**Work required:** Keep to one stretch of the data below, the lines from the one with "The image size is (1285, 952)." up to and including the one with "Task: Click the mass -2.21 label", and return that stretch exactly.

**Provided records:**
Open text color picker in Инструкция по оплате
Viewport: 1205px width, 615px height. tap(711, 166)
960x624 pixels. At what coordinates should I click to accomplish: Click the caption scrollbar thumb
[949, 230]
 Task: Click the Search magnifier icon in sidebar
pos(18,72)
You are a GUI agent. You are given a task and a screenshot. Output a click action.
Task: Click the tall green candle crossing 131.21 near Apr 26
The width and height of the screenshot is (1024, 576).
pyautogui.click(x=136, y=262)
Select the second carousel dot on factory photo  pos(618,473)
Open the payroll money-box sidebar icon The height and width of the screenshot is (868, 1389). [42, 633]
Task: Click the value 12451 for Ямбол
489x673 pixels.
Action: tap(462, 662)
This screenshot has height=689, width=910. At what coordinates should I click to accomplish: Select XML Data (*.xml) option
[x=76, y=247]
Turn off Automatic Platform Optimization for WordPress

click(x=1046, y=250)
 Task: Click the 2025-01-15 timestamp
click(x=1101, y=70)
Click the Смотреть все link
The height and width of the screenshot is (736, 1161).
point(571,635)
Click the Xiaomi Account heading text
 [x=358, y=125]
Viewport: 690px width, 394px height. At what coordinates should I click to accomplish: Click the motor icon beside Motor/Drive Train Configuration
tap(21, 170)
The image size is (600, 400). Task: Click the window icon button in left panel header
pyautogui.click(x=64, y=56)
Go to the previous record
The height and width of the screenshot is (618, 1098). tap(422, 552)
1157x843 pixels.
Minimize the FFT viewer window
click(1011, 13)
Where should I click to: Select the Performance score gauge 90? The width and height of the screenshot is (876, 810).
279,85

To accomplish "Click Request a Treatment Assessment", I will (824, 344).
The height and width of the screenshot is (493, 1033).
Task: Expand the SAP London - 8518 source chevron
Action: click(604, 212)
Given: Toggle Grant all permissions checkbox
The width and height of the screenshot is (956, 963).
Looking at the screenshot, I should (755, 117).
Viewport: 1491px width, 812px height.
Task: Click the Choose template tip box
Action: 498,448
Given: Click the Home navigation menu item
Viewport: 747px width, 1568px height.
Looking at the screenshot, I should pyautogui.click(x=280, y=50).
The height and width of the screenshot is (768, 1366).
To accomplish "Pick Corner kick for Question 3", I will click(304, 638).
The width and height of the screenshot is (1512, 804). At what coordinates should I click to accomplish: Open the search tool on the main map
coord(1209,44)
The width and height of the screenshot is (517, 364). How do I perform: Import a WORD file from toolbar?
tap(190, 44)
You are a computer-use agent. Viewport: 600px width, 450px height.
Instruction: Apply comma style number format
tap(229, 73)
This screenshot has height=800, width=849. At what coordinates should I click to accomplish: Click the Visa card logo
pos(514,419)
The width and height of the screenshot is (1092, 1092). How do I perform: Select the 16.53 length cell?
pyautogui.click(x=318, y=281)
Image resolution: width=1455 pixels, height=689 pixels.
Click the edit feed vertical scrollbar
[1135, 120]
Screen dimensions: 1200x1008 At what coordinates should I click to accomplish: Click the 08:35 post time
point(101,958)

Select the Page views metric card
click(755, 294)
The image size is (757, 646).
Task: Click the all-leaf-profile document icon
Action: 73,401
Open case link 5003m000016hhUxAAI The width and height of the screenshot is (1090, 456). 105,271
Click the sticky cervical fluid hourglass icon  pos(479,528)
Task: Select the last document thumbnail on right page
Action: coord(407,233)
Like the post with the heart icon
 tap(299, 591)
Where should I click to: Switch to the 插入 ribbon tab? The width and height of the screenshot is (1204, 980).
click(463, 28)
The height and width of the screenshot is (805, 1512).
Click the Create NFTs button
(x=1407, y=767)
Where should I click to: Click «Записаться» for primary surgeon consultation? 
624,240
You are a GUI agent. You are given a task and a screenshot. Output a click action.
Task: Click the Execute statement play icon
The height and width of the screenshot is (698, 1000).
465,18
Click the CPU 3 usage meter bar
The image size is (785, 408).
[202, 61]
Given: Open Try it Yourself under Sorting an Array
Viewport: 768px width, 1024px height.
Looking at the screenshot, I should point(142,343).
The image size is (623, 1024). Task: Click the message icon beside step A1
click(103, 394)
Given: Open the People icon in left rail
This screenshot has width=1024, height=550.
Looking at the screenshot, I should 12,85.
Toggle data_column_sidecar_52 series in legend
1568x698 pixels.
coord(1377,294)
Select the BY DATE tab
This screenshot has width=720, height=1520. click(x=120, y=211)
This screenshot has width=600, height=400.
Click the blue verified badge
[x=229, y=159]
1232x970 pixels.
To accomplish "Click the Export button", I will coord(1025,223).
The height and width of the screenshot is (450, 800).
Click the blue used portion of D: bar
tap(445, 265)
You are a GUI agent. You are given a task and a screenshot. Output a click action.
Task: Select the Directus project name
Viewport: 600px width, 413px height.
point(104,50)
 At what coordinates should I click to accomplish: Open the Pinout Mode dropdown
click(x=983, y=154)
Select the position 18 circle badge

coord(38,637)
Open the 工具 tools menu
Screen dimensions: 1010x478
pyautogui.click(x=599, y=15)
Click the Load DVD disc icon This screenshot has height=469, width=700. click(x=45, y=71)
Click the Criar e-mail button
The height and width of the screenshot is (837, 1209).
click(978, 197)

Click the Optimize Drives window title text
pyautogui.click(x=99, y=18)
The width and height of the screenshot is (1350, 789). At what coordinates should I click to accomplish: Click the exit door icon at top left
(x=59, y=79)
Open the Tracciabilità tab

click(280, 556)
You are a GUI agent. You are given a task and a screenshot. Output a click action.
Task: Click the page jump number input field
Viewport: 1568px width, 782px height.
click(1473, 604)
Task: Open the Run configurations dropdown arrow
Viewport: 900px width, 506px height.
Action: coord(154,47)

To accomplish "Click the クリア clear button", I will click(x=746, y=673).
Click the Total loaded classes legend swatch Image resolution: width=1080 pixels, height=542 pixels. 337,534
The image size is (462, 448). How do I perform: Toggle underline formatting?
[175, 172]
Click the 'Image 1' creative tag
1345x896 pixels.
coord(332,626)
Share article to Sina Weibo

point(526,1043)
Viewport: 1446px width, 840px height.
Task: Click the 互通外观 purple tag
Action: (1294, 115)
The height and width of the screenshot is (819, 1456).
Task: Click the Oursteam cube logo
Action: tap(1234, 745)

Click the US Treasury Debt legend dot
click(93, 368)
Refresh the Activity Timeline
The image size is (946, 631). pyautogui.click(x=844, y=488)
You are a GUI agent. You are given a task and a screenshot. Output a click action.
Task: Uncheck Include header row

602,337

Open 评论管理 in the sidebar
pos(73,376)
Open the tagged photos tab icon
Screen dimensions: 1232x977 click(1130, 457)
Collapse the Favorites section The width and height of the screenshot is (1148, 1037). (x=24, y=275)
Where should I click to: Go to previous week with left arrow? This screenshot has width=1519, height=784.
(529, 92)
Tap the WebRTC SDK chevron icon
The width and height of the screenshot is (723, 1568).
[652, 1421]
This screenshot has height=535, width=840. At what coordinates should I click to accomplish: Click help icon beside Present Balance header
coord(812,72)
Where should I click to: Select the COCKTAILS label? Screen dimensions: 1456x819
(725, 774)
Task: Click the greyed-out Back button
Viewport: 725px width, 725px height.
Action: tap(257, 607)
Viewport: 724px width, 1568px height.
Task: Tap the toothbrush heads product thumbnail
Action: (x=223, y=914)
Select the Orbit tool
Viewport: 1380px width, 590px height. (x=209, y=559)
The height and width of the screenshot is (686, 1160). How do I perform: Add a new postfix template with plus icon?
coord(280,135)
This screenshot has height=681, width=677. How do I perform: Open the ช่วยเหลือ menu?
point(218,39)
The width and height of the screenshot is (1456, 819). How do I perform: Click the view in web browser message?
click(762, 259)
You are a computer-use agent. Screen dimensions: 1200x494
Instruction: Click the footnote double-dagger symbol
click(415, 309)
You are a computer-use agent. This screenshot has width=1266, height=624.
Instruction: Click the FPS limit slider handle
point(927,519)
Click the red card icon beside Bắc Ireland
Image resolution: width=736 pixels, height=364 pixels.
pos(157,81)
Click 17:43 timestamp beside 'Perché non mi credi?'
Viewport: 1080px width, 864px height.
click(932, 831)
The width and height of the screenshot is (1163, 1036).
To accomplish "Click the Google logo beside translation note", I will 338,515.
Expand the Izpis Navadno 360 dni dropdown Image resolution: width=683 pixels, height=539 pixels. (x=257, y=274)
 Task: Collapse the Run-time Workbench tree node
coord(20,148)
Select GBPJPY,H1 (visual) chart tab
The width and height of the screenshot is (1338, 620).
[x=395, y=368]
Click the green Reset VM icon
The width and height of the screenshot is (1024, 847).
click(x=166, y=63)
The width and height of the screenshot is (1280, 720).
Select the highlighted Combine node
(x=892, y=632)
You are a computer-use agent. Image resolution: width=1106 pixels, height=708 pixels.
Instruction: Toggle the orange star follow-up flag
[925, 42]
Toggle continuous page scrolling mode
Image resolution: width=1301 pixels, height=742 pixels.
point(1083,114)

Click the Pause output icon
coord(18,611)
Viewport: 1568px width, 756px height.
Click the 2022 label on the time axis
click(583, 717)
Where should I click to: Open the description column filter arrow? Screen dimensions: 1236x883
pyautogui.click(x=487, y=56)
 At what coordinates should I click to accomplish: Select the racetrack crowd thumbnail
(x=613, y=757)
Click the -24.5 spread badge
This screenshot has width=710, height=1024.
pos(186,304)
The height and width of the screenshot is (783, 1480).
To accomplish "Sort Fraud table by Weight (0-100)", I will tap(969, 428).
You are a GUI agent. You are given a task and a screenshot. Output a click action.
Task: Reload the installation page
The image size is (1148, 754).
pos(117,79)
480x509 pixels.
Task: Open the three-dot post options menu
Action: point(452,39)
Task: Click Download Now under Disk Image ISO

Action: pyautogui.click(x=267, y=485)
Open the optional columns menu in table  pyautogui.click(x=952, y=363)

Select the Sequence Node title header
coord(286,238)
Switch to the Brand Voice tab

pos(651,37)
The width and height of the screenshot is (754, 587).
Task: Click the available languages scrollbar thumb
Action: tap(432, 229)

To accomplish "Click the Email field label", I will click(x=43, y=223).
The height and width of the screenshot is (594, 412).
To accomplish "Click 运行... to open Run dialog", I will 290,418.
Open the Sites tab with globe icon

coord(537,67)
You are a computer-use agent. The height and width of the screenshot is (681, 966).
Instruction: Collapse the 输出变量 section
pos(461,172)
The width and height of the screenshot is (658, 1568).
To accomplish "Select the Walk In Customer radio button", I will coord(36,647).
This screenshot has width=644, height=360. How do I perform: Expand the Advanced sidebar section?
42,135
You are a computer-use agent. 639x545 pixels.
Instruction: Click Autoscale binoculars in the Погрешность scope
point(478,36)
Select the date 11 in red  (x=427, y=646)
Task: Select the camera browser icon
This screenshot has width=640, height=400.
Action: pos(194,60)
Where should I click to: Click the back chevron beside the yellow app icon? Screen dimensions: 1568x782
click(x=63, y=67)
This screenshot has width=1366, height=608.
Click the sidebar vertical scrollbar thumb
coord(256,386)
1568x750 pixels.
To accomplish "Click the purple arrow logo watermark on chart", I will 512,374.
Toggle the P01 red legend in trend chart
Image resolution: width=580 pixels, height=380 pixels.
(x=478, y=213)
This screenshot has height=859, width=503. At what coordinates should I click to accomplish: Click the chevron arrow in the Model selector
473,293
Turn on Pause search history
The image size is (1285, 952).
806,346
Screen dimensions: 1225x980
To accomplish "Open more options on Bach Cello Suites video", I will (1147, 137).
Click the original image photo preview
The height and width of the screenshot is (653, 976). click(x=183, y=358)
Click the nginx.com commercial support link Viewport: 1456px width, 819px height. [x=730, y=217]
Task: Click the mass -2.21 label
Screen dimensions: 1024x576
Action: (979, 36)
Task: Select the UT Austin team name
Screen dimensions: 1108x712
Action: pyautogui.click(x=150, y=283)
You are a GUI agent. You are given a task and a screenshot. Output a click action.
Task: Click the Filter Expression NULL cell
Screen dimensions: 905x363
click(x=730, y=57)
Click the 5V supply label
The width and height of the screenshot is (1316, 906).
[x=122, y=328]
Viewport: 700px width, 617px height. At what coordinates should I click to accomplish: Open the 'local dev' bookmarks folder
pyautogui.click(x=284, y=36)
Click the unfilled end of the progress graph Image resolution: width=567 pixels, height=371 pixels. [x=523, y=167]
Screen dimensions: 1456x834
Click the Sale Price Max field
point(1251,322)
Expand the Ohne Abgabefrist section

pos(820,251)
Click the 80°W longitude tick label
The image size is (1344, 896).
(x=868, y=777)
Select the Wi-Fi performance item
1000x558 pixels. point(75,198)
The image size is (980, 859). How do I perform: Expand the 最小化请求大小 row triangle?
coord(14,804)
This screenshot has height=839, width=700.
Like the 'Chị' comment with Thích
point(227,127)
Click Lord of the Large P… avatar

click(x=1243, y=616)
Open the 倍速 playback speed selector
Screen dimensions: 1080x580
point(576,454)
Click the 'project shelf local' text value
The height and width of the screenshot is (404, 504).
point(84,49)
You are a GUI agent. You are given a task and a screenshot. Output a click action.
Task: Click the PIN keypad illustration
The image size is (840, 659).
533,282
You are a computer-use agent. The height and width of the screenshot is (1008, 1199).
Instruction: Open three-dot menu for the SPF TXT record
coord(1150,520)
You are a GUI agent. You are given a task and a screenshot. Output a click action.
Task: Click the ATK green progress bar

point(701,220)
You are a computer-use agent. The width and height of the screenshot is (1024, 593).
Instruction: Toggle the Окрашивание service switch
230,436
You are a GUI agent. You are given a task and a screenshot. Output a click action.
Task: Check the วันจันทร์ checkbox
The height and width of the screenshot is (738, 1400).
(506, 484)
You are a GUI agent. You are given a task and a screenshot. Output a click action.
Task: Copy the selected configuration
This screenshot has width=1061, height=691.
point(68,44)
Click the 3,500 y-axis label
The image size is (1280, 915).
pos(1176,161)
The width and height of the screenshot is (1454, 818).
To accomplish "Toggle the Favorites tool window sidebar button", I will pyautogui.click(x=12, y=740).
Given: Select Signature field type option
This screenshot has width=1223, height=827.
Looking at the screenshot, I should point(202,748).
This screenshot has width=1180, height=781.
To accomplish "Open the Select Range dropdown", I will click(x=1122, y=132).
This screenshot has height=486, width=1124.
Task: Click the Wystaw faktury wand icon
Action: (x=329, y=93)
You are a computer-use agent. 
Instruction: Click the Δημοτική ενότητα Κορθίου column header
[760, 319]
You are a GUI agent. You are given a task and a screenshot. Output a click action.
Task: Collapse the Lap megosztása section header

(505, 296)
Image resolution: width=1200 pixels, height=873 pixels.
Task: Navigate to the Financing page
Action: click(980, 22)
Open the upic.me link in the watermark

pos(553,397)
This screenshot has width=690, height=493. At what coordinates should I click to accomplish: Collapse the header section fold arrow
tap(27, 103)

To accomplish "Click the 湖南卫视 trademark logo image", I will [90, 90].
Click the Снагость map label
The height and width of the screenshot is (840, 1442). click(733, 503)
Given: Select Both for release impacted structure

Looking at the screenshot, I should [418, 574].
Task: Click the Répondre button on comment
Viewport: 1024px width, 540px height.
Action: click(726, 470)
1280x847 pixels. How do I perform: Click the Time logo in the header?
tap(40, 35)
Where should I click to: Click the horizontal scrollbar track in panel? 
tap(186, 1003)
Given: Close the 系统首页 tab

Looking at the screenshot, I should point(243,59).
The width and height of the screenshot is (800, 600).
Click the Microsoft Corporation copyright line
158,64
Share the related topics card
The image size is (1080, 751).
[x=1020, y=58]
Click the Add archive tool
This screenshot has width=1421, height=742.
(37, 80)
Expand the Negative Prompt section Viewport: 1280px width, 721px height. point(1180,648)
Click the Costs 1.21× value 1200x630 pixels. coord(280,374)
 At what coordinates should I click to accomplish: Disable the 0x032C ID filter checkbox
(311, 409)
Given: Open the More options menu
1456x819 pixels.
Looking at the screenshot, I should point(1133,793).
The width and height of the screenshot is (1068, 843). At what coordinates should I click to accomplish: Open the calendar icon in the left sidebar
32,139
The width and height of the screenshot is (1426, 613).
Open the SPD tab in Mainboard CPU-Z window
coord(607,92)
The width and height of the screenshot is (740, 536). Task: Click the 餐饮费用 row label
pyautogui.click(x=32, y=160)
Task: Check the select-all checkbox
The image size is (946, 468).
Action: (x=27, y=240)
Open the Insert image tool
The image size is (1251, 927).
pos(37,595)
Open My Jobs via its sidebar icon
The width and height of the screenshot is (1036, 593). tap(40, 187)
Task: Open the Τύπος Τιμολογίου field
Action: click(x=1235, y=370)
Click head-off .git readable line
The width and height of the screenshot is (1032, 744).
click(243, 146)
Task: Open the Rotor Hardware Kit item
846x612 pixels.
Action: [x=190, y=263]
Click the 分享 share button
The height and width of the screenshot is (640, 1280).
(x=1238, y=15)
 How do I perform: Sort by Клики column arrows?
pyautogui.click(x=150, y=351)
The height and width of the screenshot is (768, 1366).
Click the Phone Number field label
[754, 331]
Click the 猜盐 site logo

**Solution to this exercise:**
The image size is (1285, 952).
806,346
Screen dimensions: 1225x980
To accomplish "Open more options on Bach Cello Suites video", I will (1147, 137).
Click the original image photo preview
The height and width of the screenshot is (653, 976). click(x=183, y=358)
Click the nginx.com commercial support link Viewport: 1456px width, 819px height. [x=730, y=217]
Task: Click the mass -2.21 label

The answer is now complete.